### WHAT YOU NEED TO DO
Please quote only the lines that start at the one with "软件安装 (542, 684)" and go on to the last line of the data, both ends kept.

Records drawn from a dataset

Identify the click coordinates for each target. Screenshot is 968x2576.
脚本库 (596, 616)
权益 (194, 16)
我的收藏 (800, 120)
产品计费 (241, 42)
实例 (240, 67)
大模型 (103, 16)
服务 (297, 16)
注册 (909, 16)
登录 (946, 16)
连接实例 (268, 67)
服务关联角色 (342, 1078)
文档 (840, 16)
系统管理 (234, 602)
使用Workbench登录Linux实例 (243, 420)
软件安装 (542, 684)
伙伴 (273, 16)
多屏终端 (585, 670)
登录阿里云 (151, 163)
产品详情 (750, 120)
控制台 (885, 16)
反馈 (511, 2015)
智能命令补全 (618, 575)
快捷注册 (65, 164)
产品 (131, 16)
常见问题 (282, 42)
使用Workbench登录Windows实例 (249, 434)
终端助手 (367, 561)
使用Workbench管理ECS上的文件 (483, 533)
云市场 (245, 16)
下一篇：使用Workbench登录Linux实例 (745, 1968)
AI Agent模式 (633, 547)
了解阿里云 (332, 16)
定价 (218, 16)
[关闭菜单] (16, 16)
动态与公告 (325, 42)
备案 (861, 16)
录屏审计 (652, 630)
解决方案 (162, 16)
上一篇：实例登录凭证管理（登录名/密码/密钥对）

### RESPONSE BOX
软件安装 (542, 684)
伙伴 (273, 16)
多屏终端 (585, 670)
登录阿里云 (151, 163)
产品详情 (750, 120)
控制台 (885, 16)
反馈 (511, 2015)
智能命令补全 (618, 575)
快捷注册 (65, 164)
产品 (131, 16)
常见问题 (282, 42)
使用Workbench登录Windows实例 (249, 434)
终端助手 (367, 561)
使用Workbench管理ECS上的文件 (483, 533)
云市场 (245, 16)
下一篇：使用Workbench登录Linux实例 (745, 1968)
AI Agent模式 (633, 547)
了解阿里云 (332, 16)
定价 (218, 16)
[关闭菜单] (16, 16)
动态与公告 (325, 42)
备案 (861, 16)
录屏审计 (652, 630)
解决方案 (162, 16)
上一篇：实例登录凭证管理（登录名/密码/密钥对）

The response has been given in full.